ニューズウィーク日本版 / 2016年9月5日 16時0分

 共産主義を信奉する新人民軍、イスラム系のモロ民族解放戦線、その分派のモロ・イスラム解放戦線、アブサヤフ、東南アジア一帯を活動地域とするアルカイーダ系組織、ジェマ・イスラミアなどがフィリピンを活動拠点としている。



 こうした問題への根本的解決を図るためにドゥテルテは大統領就任後の7月25日に行なった施政方針演説で「我々は平和を求めている。死人に対してではない、生きている人々の話だ。交渉する準備があることを強調する。それでもなお銃を撃つ。皮肉だ、悲劇だ、終わりがない」「私は残された家族の痛みをみてきた。倒れた兵士の痛みではない」と反政府各組織に停戦を呼びかけ和平交渉の開始を求めた。

 これは6月30日の大統領就任演説で示した「過去は過去として忘れよう」というドゥテルテの国家指導者としての新方針に基づく画期的な提案だった。この背景には、国内治安問題やテロ問題を「過去を水に流してとにかく和平にこぎつける」ことで国民の最大の関心であり期待でもある「麻薬問題解決」に全力投球したいとの決意があった。

 こうしたドゥテルテの思惑と期待に新人民軍は紆余曲折があったものの応じる姿勢を示し、ノルウェーのオスロで5年ぶりに再開した和平交渉の末8月26日には「無期限停戦を盛り込んだ共同声明」の発表にまで漕ぎつけた。

停戦、和平拒否のアブサヤフ

 これに対しアブサヤフは一向に停戦の呼びかけに応じる気配をみせず、8月26日にはミンダナオ地方のスルー州パティクルで国軍と大規模な交戦が勃発、アブサヤフの戦闘員19人が殺害される事態となった。今回の爆弾テロはこの時の報復ではないかとの見方もでている。

 アブサヤフは依然として外国人を含む10人以上の人質を拉致しており、フィリピン人男性やカナダ人男性の斬首殺害を繰り返しており、ドゥテルテの「堪忍袋の緒」は今回の爆弾テロで完全に切れた状態となった。
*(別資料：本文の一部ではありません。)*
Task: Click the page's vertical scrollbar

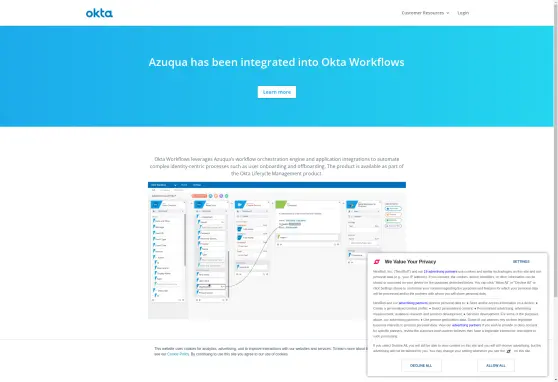Action: coord(556,150)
 アブサヤフ問題が単なるフィリピンの国内問題に止まらないのは、誘拐の対象が国際的だからだ。これまで誘拐の被害者にはインドネシア、マレーシアの漁民や船員、カナダ人やノルウェー人観光客などが含まれ、身代金支払い交渉などで国際的な仲介組織、仲介人が暗躍している実態もある。
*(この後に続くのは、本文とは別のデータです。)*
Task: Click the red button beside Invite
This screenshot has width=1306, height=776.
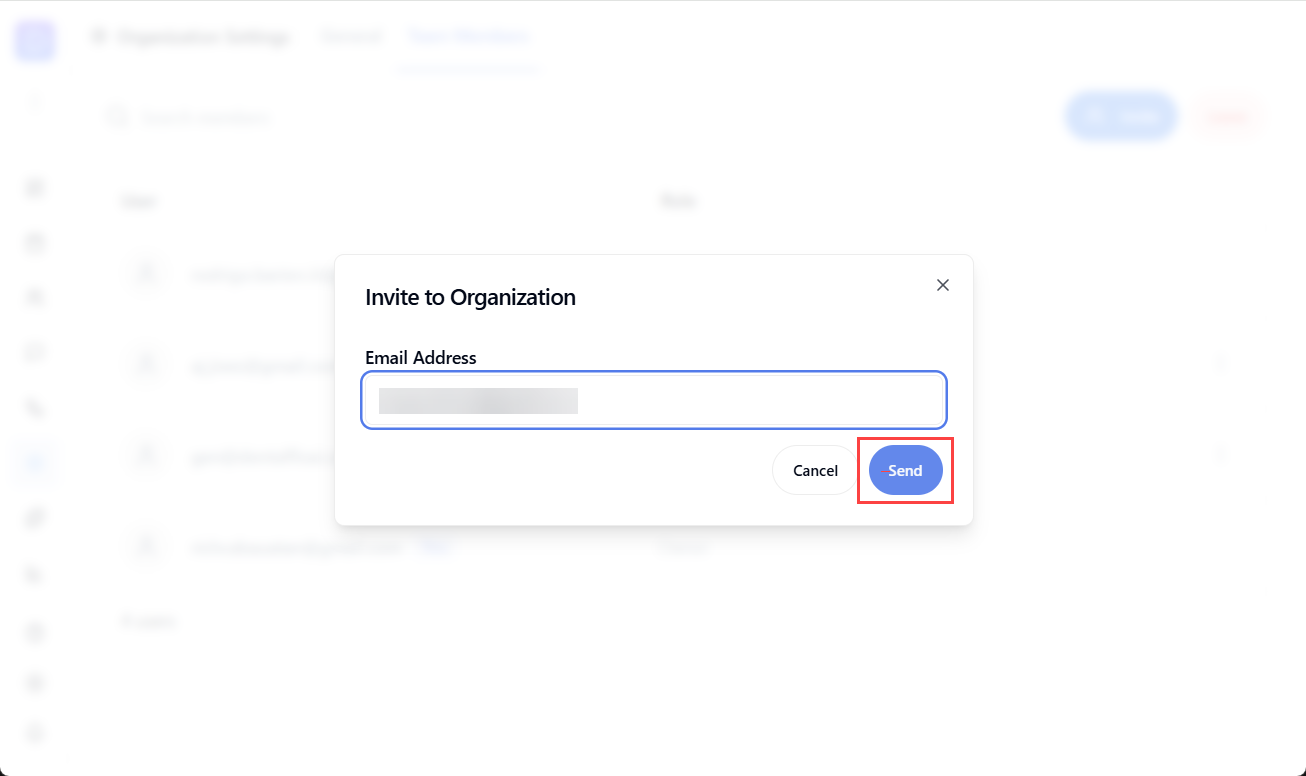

 アブサヤフはマスコミ報道では中東のイスラム系テロ組織ISIS(自称「イスラム国」、別名ISIL)と関係がある組織と報じられることがあるが、フィリピン治安当局では「ISISとの関連を語っているだけで、実質的な関連はない。誘拐による身代金目当ての単なる犯罪組織」との見方も示している。とはいえ、一般市民を狙った爆弾テロや外国人誘拐を繰り返している以上「テロ組織」の範疇に属していることは間違いない。テロ組織となると国際的な共同対処が求められ、前任のベニグノ・アキノ3世政権下では米軍と共同で掃討作戦を実施したこともある。